Stored data entries

★ ★ ★ ★ ★

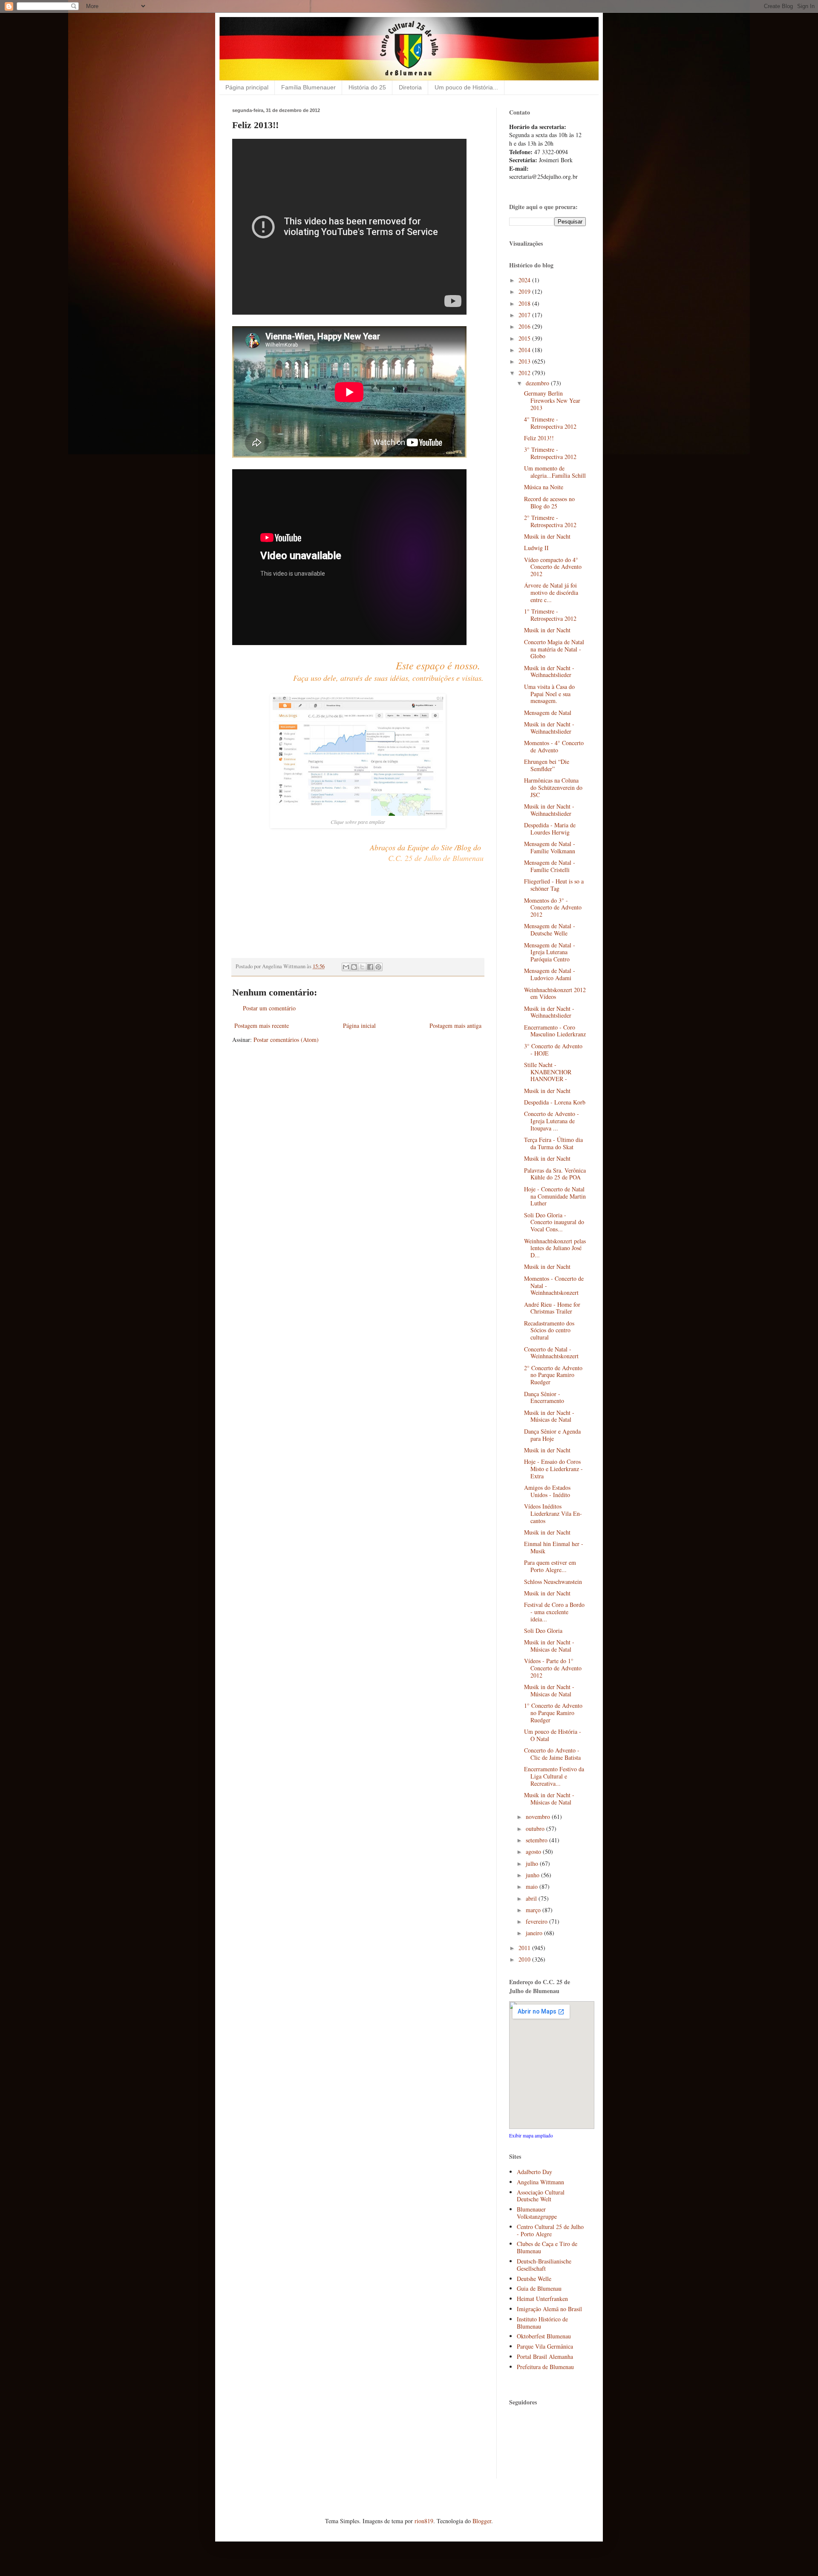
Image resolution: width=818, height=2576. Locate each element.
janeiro (535, 1933)
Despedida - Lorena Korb (554, 1102)
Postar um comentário (269, 1008)
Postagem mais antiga (455, 1025)
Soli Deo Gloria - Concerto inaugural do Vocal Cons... (554, 1222)
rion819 (424, 2521)
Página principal (246, 87)
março (534, 1910)
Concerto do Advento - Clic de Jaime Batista (552, 1753)
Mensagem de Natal (547, 713)
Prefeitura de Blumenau (545, 2367)
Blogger (481, 2521)
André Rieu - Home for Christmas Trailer (552, 1308)
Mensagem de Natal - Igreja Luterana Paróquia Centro (549, 952)
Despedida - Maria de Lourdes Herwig (550, 828)
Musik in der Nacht (547, 536)
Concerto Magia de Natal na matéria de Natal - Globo (554, 649)
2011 (525, 1948)
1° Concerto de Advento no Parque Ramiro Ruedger (553, 1712)
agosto (534, 1851)
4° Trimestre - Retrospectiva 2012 (550, 422)
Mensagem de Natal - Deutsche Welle (549, 929)
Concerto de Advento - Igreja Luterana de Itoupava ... (551, 1121)
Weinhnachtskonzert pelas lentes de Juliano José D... (555, 1248)
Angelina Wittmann (540, 2182)
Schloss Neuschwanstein (553, 1582)
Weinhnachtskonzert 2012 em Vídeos (555, 993)
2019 (525, 291)
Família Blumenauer (308, 87)
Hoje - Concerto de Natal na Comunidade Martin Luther (555, 1196)
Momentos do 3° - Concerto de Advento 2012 (553, 907)
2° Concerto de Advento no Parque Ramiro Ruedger (553, 1375)
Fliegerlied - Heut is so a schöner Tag (554, 884)
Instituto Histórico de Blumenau (542, 2322)
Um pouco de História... (466, 87)
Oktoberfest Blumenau (544, 2336)
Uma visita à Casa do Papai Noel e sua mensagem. (549, 694)
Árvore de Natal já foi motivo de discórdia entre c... (551, 592)
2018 (525, 303)
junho (533, 1875)
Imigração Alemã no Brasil (549, 2309)
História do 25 (367, 87)
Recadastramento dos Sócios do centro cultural (549, 1330)
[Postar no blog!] (354, 967)
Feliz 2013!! (539, 438)
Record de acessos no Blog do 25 (549, 502)
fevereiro (537, 1921)
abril (532, 1898)
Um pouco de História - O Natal (552, 1735)
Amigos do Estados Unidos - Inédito (547, 1491)
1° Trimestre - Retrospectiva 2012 (550, 614)
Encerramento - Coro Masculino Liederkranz (555, 1030)
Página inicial (359, 1025)
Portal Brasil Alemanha (545, 2356)
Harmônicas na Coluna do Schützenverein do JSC (553, 787)
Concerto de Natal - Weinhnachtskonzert (551, 1352)
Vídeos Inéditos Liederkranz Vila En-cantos (553, 1513)
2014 (525, 350)
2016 (525, 326)
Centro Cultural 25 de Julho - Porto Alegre (550, 2230)
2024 (525, 280)
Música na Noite (543, 487)
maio (532, 1886)
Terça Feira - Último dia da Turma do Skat (553, 1143)
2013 (525, 361)
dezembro (538, 383)
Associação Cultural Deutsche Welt (541, 2195)
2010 (525, 1959)
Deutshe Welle (534, 2279)
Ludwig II (536, 548)
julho (533, 1863)
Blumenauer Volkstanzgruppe (537, 2212)
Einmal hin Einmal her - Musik (553, 1547)
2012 (525, 373)
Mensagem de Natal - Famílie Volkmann (549, 847)
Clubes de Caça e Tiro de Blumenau (547, 2247)
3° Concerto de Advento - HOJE (553, 1049)
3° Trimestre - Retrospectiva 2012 (550, 453)
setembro (537, 1840)
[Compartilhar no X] (362, 967)
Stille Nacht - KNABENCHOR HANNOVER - (547, 1072)
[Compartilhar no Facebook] (370, 967)
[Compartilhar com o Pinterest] (378, 967)
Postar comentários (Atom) (286, 1040)
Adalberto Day (534, 2172)
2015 (525, 338)
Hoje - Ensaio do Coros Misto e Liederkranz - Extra (553, 1468)
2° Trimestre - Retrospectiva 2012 (550, 521)
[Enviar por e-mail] (346, 967)
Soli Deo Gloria (543, 1630)
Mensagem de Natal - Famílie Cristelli (549, 866)
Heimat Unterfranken (542, 2299)
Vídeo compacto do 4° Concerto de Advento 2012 (553, 567)
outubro (536, 1828)
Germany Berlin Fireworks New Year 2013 (552, 400)
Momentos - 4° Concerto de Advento (554, 746)
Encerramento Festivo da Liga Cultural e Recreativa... (554, 1776)
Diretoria (410, 87)
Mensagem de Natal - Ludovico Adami (549, 974)
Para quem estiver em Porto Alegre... (550, 1566)
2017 (525, 315)
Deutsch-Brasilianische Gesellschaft (544, 2264)
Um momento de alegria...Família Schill (555, 471)
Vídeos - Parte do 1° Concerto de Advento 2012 (553, 1668)
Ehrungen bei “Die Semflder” (546, 765)
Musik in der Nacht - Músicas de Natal (549, 1416)
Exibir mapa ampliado (531, 2135)
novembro (539, 1817)
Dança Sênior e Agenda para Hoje (552, 1435)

★ ★ ★ ★ ★

▶ [EXERCISE INSTRUCTIONS]: Skip the pictures and print each record exactly as it stands.

▶ [PROBLEM SOLUTION]:
Image resolution: width=818, height=2576. Locate each element.
janeiro (535, 1933)
Despedida - Lorena Korb (554, 1102)
Postar um comentário (269, 1008)
Postagem mais antiga (455, 1025)
Soli Deo Gloria - Concerto inaugural do Vocal Cons... (554, 1222)
rion819 (424, 2521)
Página principal (246, 87)
março (534, 1910)
Concerto do Advento - Clic de Jaime Batista (552, 1753)
Mensagem de Natal (547, 713)
Prefeitura de Blumenau (545, 2367)
Blogger (481, 2521)
André Rieu - Home for Christmas Trailer (552, 1308)
Mensagem de Natal - Igreja Luterana Paróquia Centro (549, 952)
Despedida - Maria de Lourdes Herwig (550, 828)
Musik in der Nacht (547, 536)
Concerto Magia de Natal na matéria de Natal - Globo (554, 649)
2011 (525, 1948)
1° Concerto de Advento no Parque Ramiro Ruedger (553, 1712)
agosto (534, 1851)
4° Trimestre - Retrospectiva 2012 (550, 422)
Mensagem de Natal - Deutsche Welle (549, 929)
Concerto de Advento - Igreja Luterana de Itoupava ... (551, 1121)
Weinhnachtskonzert pelas lentes de Juliano José D... (555, 1248)
Angelina Wittmann (540, 2182)
Schloss Neuschwanstein (553, 1582)
Weinhnachtskonzert 2012 em Vídeos (555, 993)
2019 (525, 291)
Família Blumenauer (308, 87)
Hoje - Concerto de Natal na Comunidade Martin Luther (555, 1196)
Momentos do 3° - Concerto de Advento 2012 (553, 907)
2° Concerto de Advento no Parque Ramiro Ruedger (553, 1375)
Fliegerlied - Heut is so a schöner Tag (554, 884)
Instituto Histórico de Blumenau (542, 2322)
Um pouco de História... (466, 87)
Oktoberfest Blumenau (544, 2336)
Uma visita à Casa do Papai Noel e sua mensagem. (549, 694)
Árvore de Natal já foi motivo de discórdia entre c... (551, 592)
2018 (525, 303)
junho (533, 1875)
Imigração Alemã no Brasil (549, 2309)
História do 25 (367, 87)
Recadastramento dos Sócios do centro cultural (549, 1330)
[Postar no blog!] (354, 967)
Feliz 2013!! (539, 438)
Record de acessos no Blog do 25 (549, 502)
fevereiro (537, 1921)
abril (532, 1898)
Um pouco de História - O Natal (552, 1735)
Amigos do Estados Unidos - Inédito (547, 1491)
1° Trimestre - Retrospectiva 2012 (550, 614)
Encerramento - Coro Masculino Liederkranz (555, 1030)
Página inicial (359, 1025)
Portal Brasil Alemanha (545, 2356)
Harmônicas na Coluna do Schützenverein do JSC (553, 787)
Concerto de Natal - Weinhnachtskonzert (551, 1352)
Vídeos Inéditos Liederkranz Vila En-cantos (553, 1513)
2014 (525, 350)
2016 (525, 326)
Centro Cultural 25 de Julho - Porto Alegre (550, 2230)
2024 (525, 280)
Música na Noite (543, 487)
maio (532, 1886)
Terça Feira - Último dia da Turma do Skat (553, 1143)
2013 (525, 361)
dezembro (538, 383)
Associação Cultural Deutsche Welt (541, 2195)
2010 (525, 1959)
Deutshe Welle (534, 2279)
Ludwig II (536, 548)
julho (533, 1863)
Blumenauer Volkstanzgruppe (537, 2212)
Einmal hin Einmal her - Musik (553, 1547)
2012 (525, 373)
Mensagem de Natal - Famílie Volkmann (549, 847)
Clubes de Caça e Tiro de Blumenau (547, 2247)
3° Concerto de Advento - HOJE (553, 1049)
3° Trimestre - Retrospectiva 2012 (550, 453)
setembro (537, 1840)
[Compartilhar no X] (362, 967)
Stille Nacht - KNABENCHOR HANNOVER - (547, 1072)
[Compartilhar no Facebook] (370, 967)
[Compartilhar com o Pinterest] (378, 967)
Postar comentários (Atom) (286, 1040)
Adalberto Day (534, 2172)
2015 (525, 338)
Hoje - Ensaio do Coros Misto e Liederkranz - Extra (553, 1468)
2° Trimestre - Retrospectiva 2012 (550, 521)
[Enviar por e-mail] (346, 967)
Soli Deo Gloria (543, 1630)
Mensagem de Natal - Famílie Cristelli (549, 866)
Heimat Unterfranken (542, 2299)
Vídeo compacto do 4° Concerto de Advento 2012 (553, 567)
outubro (536, 1828)
Germany Berlin Fireworks New Year 2013 (552, 400)
Momentos - 4° Concerto de Advento (554, 746)
Encerramento Festivo da Liga Cultural e Recreativa... (554, 1776)
Diretoria (410, 87)
Mensagem de Natal - Ludovico Adami (549, 974)
Para quem estiver em Porto Alegre... (550, 1566)
2017 (525, 315)
Deutsch-Brasilianische Gesellschaft (544, 2264)
Um momento de alegria...Família Schill (555, 471)
Vídeos - Parte do 1° Concerto de Advento 2012 (553, 1668)
Ehrungen bei “Die Semflder” (546, 765)
Musik in der Nacht - Músicas de Natal (549, 1416)
Exibir mapa ampliado (531, 2135)
novembro (539, 1817)
Dança Sênior e Agenda para Hoje (552, 1435)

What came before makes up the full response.